> **Required action**
Write out the entries below exactly, but only from the line containing "Select the red label1 bar above chart" through the line containing "This screenshot has width=728, height=350.", and without the pictures.

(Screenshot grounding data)
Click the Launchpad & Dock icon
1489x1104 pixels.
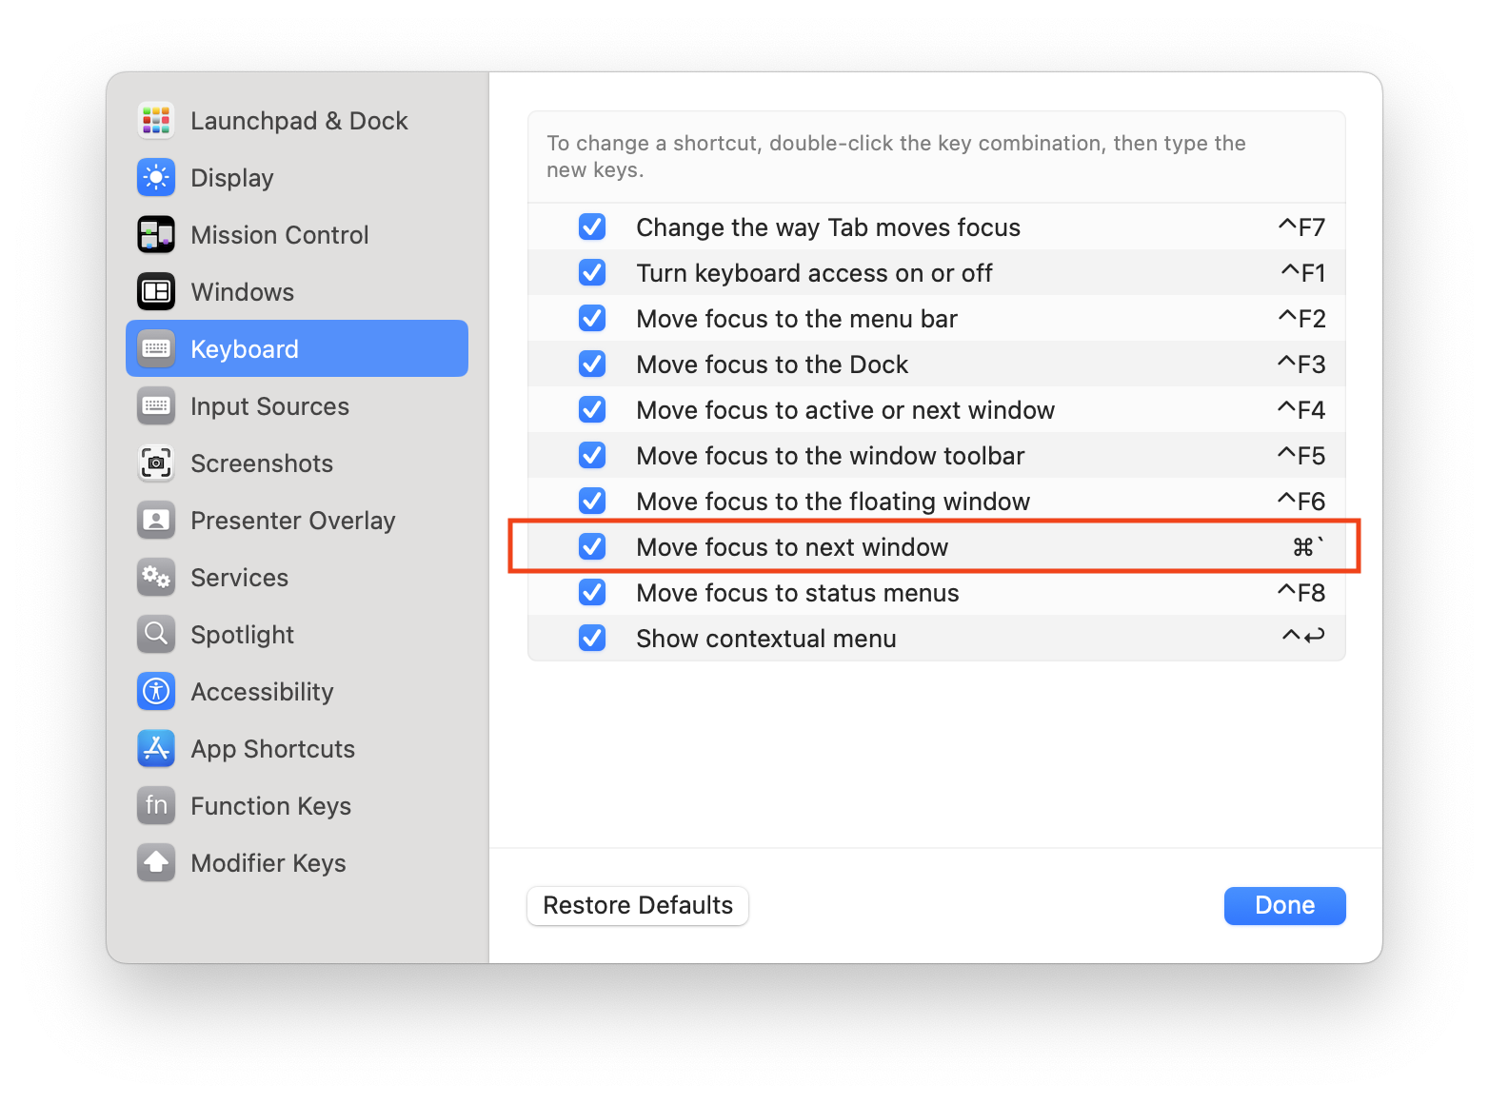point(156,121)
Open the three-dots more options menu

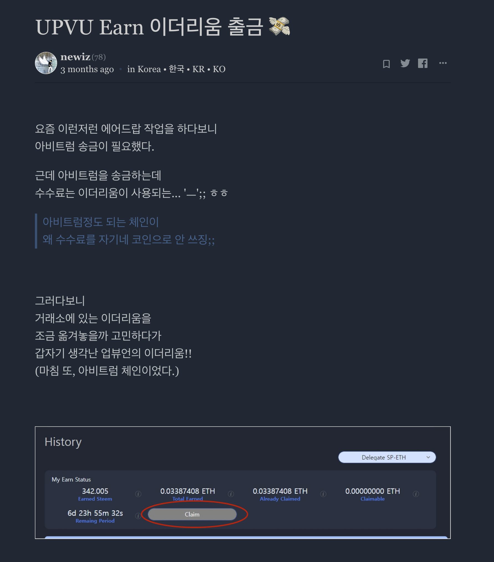click(x=443, y=63)
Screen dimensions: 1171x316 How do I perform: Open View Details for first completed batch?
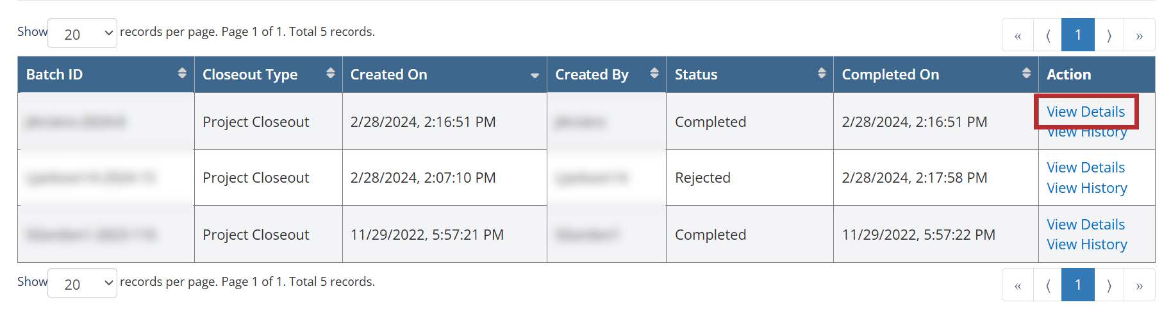(1085, 112)
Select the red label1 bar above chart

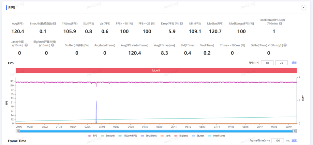(x=156, y=71)
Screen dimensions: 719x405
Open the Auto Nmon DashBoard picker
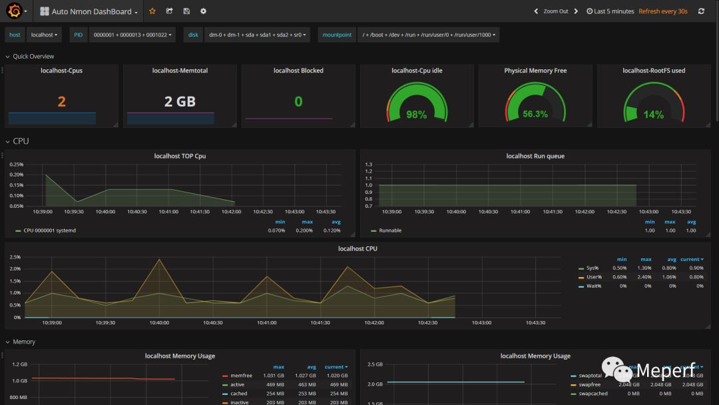pyautogui.click(x=95, y=11)
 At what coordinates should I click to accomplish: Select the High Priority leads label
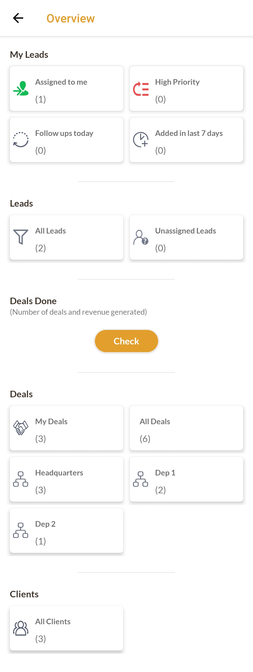click(177, 82)
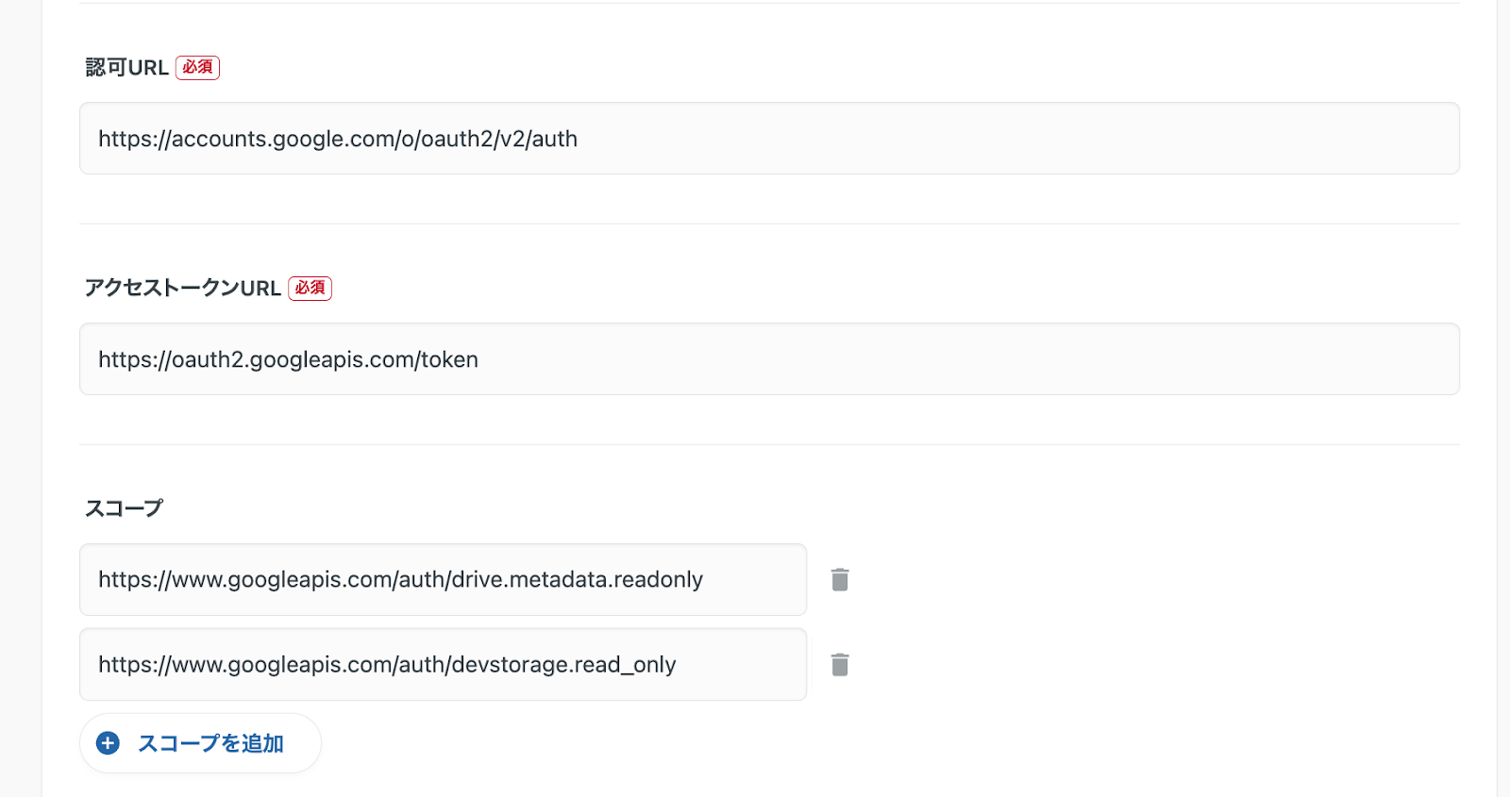
Task: Click the 必須 badge beside アクセストークンURL
Action: click(310, 289)
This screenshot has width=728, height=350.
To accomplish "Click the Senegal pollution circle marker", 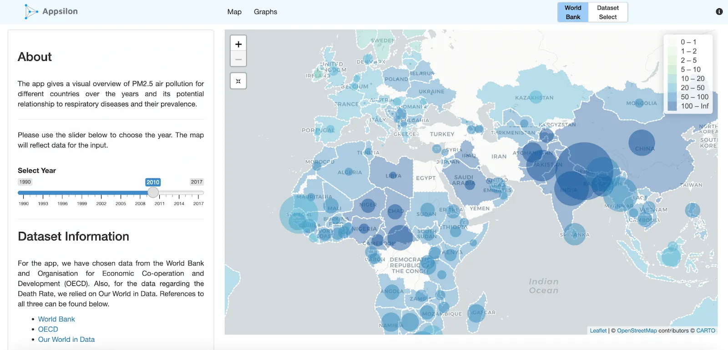I will click(x=298, y=215).
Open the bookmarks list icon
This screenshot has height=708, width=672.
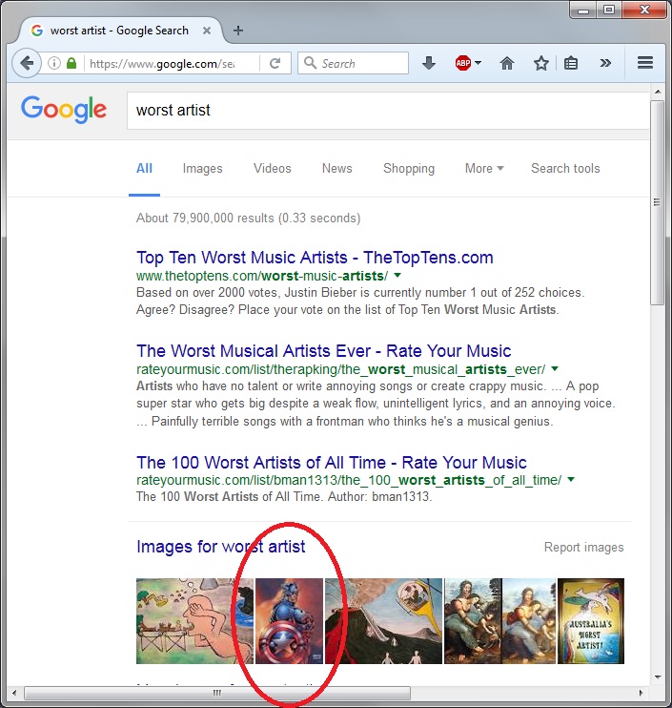pyautogui.click(x=571, y=64)
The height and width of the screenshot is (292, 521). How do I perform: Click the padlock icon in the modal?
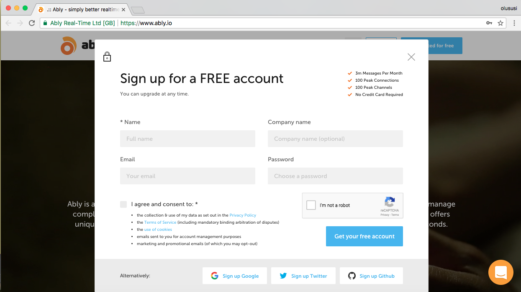coord(107,57)
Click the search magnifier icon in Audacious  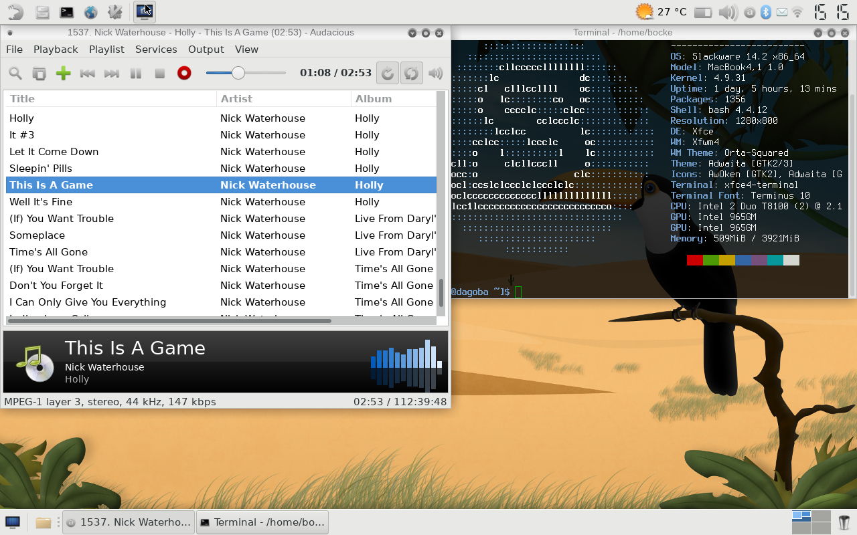[15, 74]
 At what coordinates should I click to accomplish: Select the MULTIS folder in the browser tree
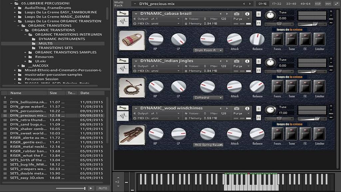coord(46,43)
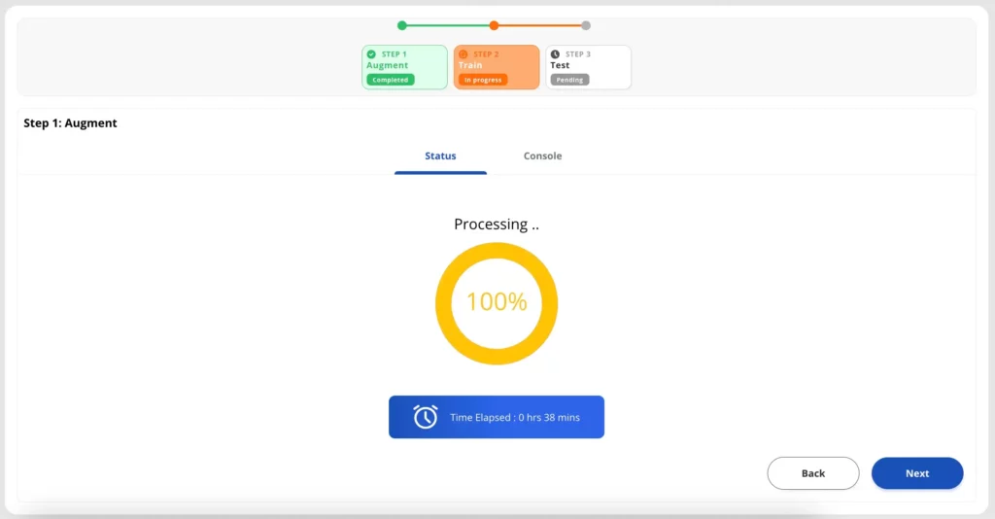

> **Written answer**
Select the red label1 bar above chart

(x=156, y=71)
Screen dimensions: 719x405
Open the Auto Nmon DashBoard picker
pyautogui.click(x=95, y=11)
 At what coordinates should I click to accomplish: Select the High Priority leads label
click(177, 82)
Task: Click the 必須 badge beside アクセストークンURL
Action: click(310, 289)
This screenshot has width=728, height=350.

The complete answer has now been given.